St. Stephen's Episcopal School is a private coeducational preparatory boarding and day school in Austin, Texas. Enrollment for the 2019-20 academic year is approximately 694, with 487 students in grades 9–12 and 207 in grades 6–8. Of the school's 694 students, 523 are day students and 171 are boarding students. The school's campus overlooks Lake Austin and is spread across  of the Texas Hill Country. The school is accredited by The Association of Boarding Schools, Independent Schools Association of the Southwest, the Southwestern Association of Independent Schools, the National Association of Episcopal Schools, the National Association of Independent Schools, National Association for College Admission Counseling, and the Association of College Counselors in Independent Schools.

History
Bishop John E. Hines of the Episcopal Diocese of Texas founded St.

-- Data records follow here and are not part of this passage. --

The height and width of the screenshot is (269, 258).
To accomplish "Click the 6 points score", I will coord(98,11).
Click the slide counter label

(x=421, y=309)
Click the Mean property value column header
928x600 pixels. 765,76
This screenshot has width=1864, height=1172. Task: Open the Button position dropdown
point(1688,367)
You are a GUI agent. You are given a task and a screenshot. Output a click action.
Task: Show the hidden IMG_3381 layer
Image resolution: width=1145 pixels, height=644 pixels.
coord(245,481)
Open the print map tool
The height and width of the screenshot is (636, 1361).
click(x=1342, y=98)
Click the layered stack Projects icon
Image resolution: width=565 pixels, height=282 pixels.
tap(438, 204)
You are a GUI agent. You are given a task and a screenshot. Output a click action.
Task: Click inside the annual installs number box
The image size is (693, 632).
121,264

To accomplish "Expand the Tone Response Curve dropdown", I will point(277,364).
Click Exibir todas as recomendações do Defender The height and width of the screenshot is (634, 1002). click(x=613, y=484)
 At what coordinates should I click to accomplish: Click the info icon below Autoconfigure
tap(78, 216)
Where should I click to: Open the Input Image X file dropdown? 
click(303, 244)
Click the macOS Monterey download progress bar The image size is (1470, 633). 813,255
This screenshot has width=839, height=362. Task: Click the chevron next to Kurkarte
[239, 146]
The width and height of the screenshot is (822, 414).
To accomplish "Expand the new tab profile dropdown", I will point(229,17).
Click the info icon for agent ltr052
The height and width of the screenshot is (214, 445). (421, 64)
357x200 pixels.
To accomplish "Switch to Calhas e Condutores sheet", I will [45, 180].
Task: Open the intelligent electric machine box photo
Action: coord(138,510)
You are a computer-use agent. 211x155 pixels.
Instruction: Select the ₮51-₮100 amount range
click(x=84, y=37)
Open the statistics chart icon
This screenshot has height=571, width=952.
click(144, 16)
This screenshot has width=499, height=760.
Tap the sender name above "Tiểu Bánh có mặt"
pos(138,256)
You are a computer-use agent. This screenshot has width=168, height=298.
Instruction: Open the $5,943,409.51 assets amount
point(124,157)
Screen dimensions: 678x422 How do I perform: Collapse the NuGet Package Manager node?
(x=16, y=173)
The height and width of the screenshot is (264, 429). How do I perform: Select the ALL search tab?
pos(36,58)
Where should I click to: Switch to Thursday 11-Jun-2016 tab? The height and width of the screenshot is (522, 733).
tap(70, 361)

Stephen's Episcopal School in 1950. He was once quoted as saying that it was the duty of Christians "to live on the bleeding edge of the human dilemma". Hines believed girls should have equal access to education, and St. Stephen's was the first Episcopalian co-educational boarding school in the United States. The school also played a part in the 20th-century Civil Rights Movement as the first integrated boarding school in the South.

Governance
St. Stephen's has a board of trustees, including alumni and parents of former students. Day-to-day operations of the school are overseen by a head of school, who is appointed by the board of trustees with the consent of the Bishop of the Episcopal  Diocese of Texas. The current headmaster, Christopher L. Gunnin, was appointed in 2016.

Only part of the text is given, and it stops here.